QR Code
https://iclfi.org/pubs/ro/5/liberation

Pendant que l’armée israélienne poursuit son massacre génocidaire à Gaza, une virulente campagne raciste contre les supporters de la cause palestinienne déferle sur tout le Québec et le Canada. De Trudeau à Legault, en passant par les administrations universitaires et les médias corporatifs, le soutien à la juste cause de libération nationale des Palestiniens est associé au « terrorisme » et à l’islamisme militant. Les masses québécoises, qui ont une expérience on ne peut plus extensive de l’oppression nationale, ressentent pourtant une révulsion profonde devant les massacres à Gaza. Mais elles sont aussi manipulées par les démagogues de la droite nationaliste des torchons de Québecor et autres pour les embrigader dans la campagne raciste, voulant associer la cause palestinienne au « multiculturalisme » hypocrite du Canada anglais, à l’antisémitisme et à la haine des femmes. Un programme clair et net liant la défense des Palestiniens à la cause de la libération nationale du Québec est donc plus urgent que jamais.

Mais la réponse de la gauche et des organisateurs de manifs propalestiniennes n’est qu’un tissu de libéralisme impuissant ou, dans certains cas, d’apologie pour les djihadistes réactionnaires du Hamas (ou les deux en même temps). Manifester en anglais dans les rues de Montréal pour demander à Trudeau d’appliquer les belles « valeurs canadiennes » sur la scène internationale est un repoussoir on ne peut plus efficace pour les Québécois opprimés qui associent justement le nom de Trudeau à l’oppression brutale du Québec (comme dans la crise d’Octobre). Comme l’explique la déclaration de notre organe international Spartacist (voir page 13), ces stratégies ne mènent d’ailleurs qu’à la défaite pour le peuple palestinien !

De toute manière, comme dans chaque guerre passée menée par l’État sioniste contre les Palestiniens, les grandes puissances impérialistes (et les petites comme le Canada) et l’ONU ont été très claires qu’elles n’ont aucun souci pour les droits nationaux et la vie des Palestiniens. Il faut voir la réalité en face : la stratégie de vouloir convaincre ces leaders impérialistes d’agir dans les intérêts des Palestiniens ne porte aucun fruit et ne peut qu’amener plus de défaite et de démoralisation. Il faut changer de stratégie.

Organiser la lutte anti-impérialiste

Au Québec et au Canada, la seule manière concrète d’aider les Palestiniens et de s’opposer au sionisme est en s’attaquant à l’impérialisme canadien et son grand frère U.S. Au Canada, grand exportateur d’armes, ce ne serait par exemple qu’une formalité pour les syndicats de stopper toutes les expéditions d’armes à l’État sioniste — le Canada exporte des millions de dollars en armes vers Israël. Ce sont les travailleurs québécois et leurs frères et sœurs au Canada anglais, qui fabriquent et transportent ces armes. Ils ont le pouvoir de stopper ces livraisons d’armes destinées à continuer le massacre et l’oppression nationale des Palestiniens. Cela serait une façon concrète de se battre pour la libération des Palestiniens et aussi pour la libération du Québec parce que ça serait une attaque également contre les intérêts de la bourgeoisie canadienne et ses patrons à Washington.

------------------------------------------------

_À FAIRE_.
1. Pourriez-vous reprendre, dans le texte affiché, le passage allant de « Au Québec et » jusqu'à « patrons à Washington. » en renommant « Washington » en « la Maison-Blanche » ?
2. D'après le texte affiché, pourquoi l'arrêt des livraisons d'armes à Israël par les travailleurs servirait-il aussi la libération du Québec ?
Appuyez-vous uniquement sur le texte affiché.

_DONNÉES FOURNIES_.

------------------------------------------------

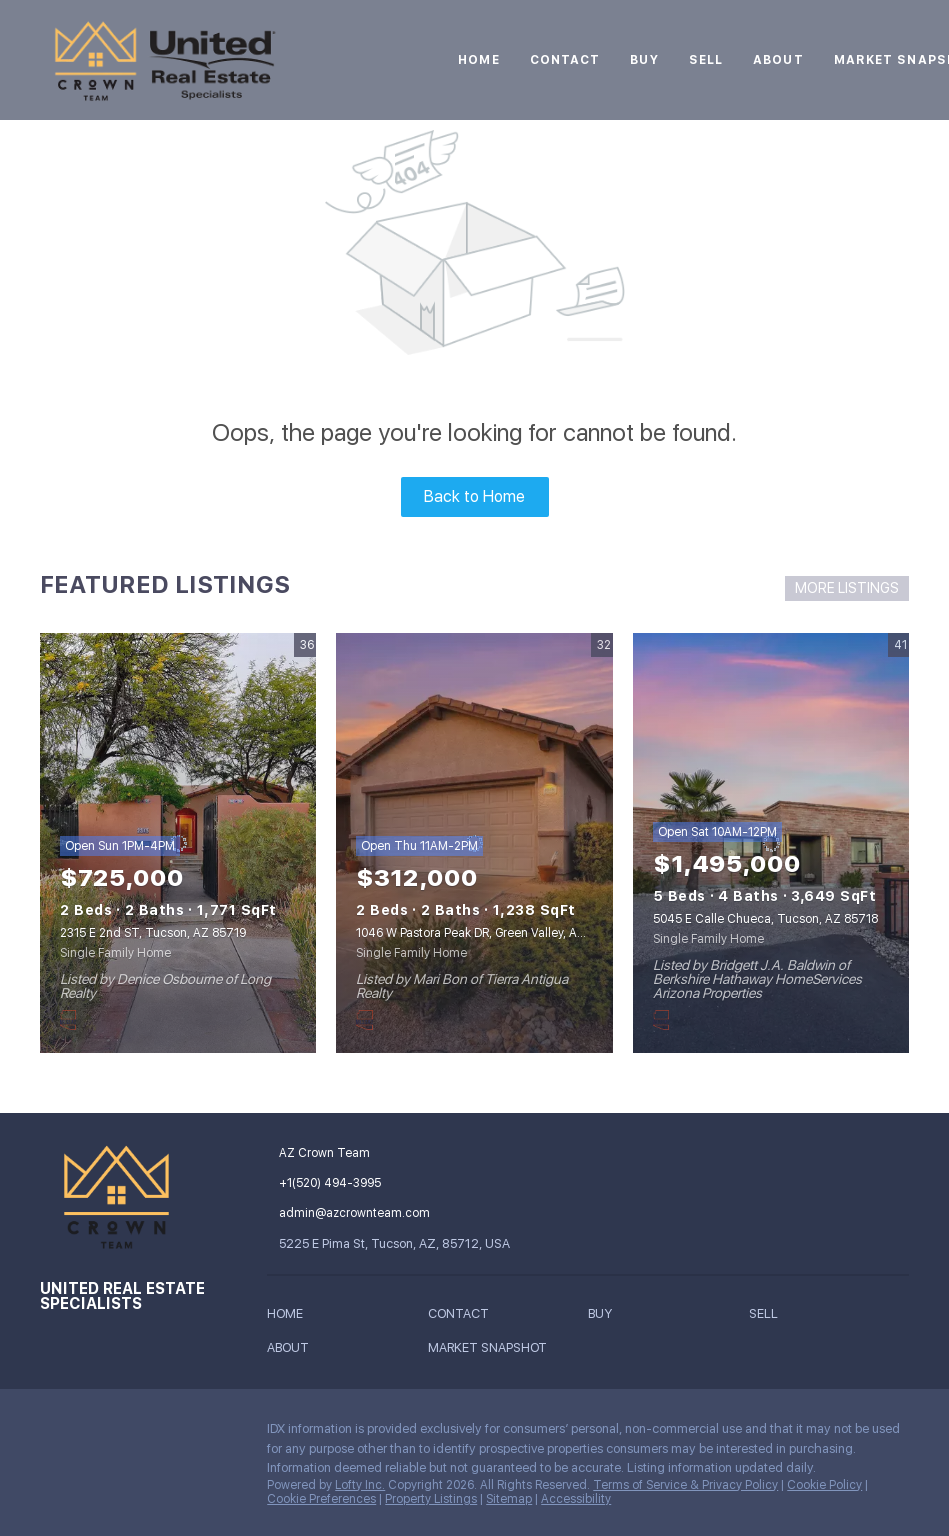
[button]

------------------------------------------------

_RÉSULTATS_.
1.
Au Québec et au Canada, la seule manière concrète d’aider les Palestiniens et de s’opposer au sionisme est en s’attaquant à l’impérialisme canadien et son grand frère U.S. Au Canada, grand exportateur d’armes, ce ne serait par exemple qu’une formalité pour les syndicats de stopper toutes les expéditions d’armes à l’État sioniste — le Canada exporte des millions de dollars en armes vers Israël. Ce sont les travailleurs québécois et leurs frères et sœurs au Canada anglais, qui fabriquent et transportent ces armes. Ils ont le pouvoir de stopper ces livraisons d’armes destinées à continuer le massacre et l’oppression nationale des Palestiniens. Cela serait une façon concrète de se battre pour la libération des Palestiniens et aussi pour la libération du Québec parce que ça serait une attaque également contre les intérêts de la bourgeoisie canadienne et ses patrons à la Maison-Blanche.

2. Ce serait également une attaque contre les intérêts de la bourgeoisie canadienne et de ses patrons à Washington.